Commodity Price Risk

NGL and natural gas prices can be volatile and are impacted by changes in fundamental supply and demand, as well as market uncertainty and a variety of additional factors that are beyond our control. Our profitability is directly affected by prevailing commodity prices primarily as a result of: (i) processing at our processing plants or third-party processing plants, (ii) purchasing and selling or gathering and transporting volumes of natural gas at index-related prices and (iii) transporting and fractionating NGLs at index-related prices. To the extent that they influence the level of drilling activity, commodity prices also affect all of our segments indirectly.

Our Contracts

Our contract mix reflects a variety of pricing terms typical for the midstream industry, with varying levels of commodity price sensitivity, including fee-based, percent-of-proceeds, percent-of-index and keep-whole terms. Please refer to “Business – Industry Overview– Midstream Contracts” under Item 1 in our 2011 10-K for detailed descriptions of these arrangements. In addition to compensating us for gathering, transportation, processing, or fractionation services, many of our contracts also allow us to charge fees for treating, compression, dehydration, nitrogen rejection or other services. Generally:

 

   

our margins from fee-based pricing are directly related to the volumes of natural gas or NGLs that flow through our systems and are not directly affected by commodity prices;

 

   

our margins from percent-of-proceeds (including percent-of-liquids) pricing and percent-of-index pricing for lean gas that does not require processing are generally directly related to the prices for natural gas, NGLs or both; in other words, our margins increase or decrease as prices increase or decrease; and

 

   

our margins from keep-whole pricing and percent-of-index pricing involving gas that we process are related not only to natural gas and NGL prices but also to the spread between natural gas and NGL prices. As NGL prices increase relative to natural gas prices, our margins increase, and if NGL prices decrease relative to natural gas prices, our margins decrease. Our keep-whole contracts sometimes include terms that help us avoid incurring losses that would result if NGL prices fell near or below natural gas prices, such as allowing us to charge fees and reduce the volume of NGLs we recover during unfavorable pricing environments. Also, to the extent our contract entitles us to keep extracted NGLs, we may share a portion of our processing margin with the counterparty when processing margins are favorable.

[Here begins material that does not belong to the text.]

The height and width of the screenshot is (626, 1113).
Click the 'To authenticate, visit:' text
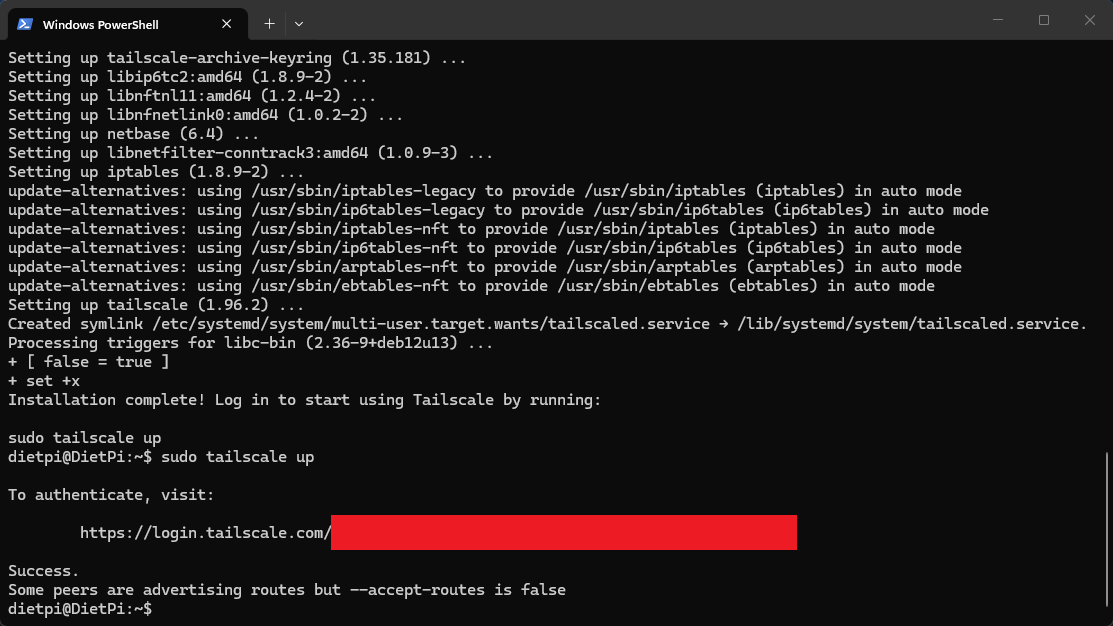point(111,495)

In addition, some of our fee-based and percent-of-proceeds contracts include “fixed recovery” provisions, which operate in conjunction with the contract’s main pricing terms. Under fixed recovery terms, we determine the amount payable, or the volumes of residue gas and NGLs deliverable, to the counterparty based on contractual NGL recovery factors. Fixed recovery terms can affect our margins to the extent that our actual recoveries vary from the agreed NGL recovery factor. If we exceed fixed recoveries when processing margins are favorable, our margins will benefit to the extent of the difference. However, our margins will decrease to the extent we do not meet the NGL recovery factor in a favorable processing margin environment, and we could incur losses. If NGL prices are unfavorable relative to natural gas prices, we would be able to increase our margins by reducing our recoveries.

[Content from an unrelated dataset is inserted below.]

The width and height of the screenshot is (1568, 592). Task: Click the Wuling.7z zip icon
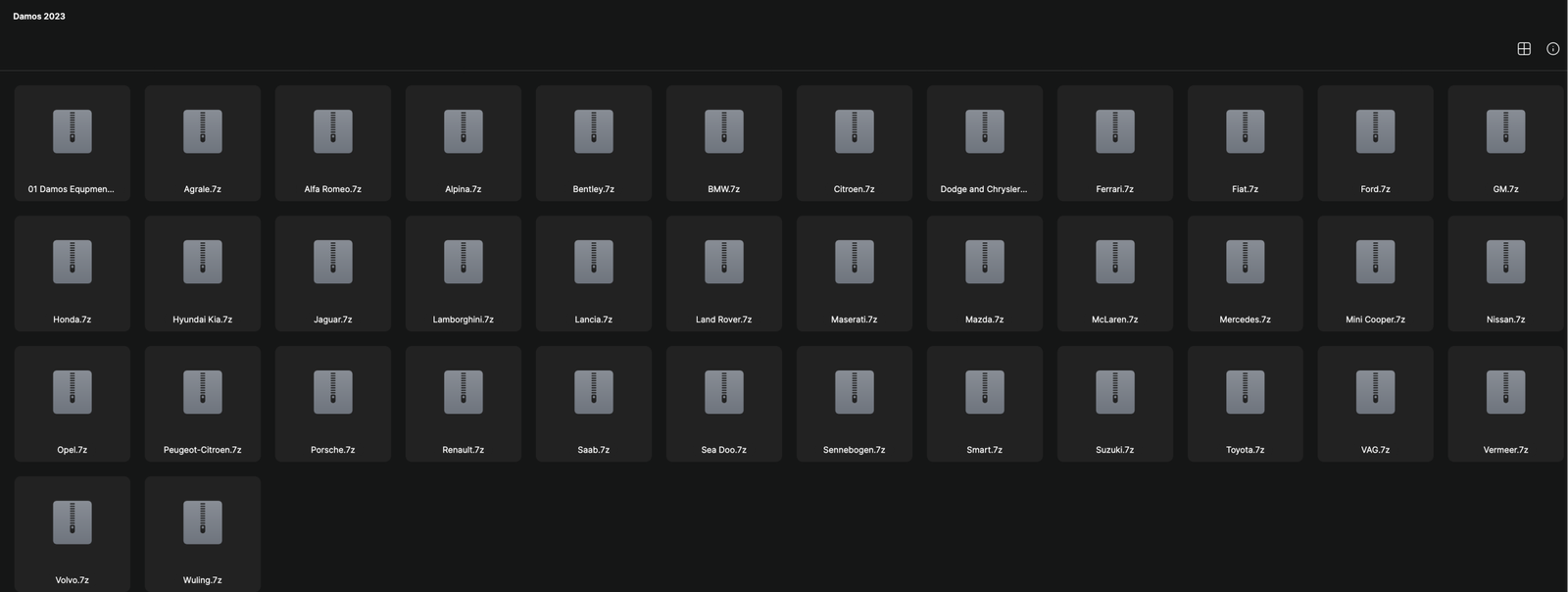tap(203, 522)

The table below illustrates the commodity sensitivity affecting our gross margin, as a percentage of our quarterly total segment gross margin and our share of the gross margin from each of our unconsolidated affiliates. The contract types presented indicate what portion of our gross margin was generated under each of the pricing terms listed, rather than under categories of contracts. As noted above, many of our contracts use a combination of pricing terms to help reduce our commodity price risk; therefore, a single contract will likely contribute to multiple categories in the table below.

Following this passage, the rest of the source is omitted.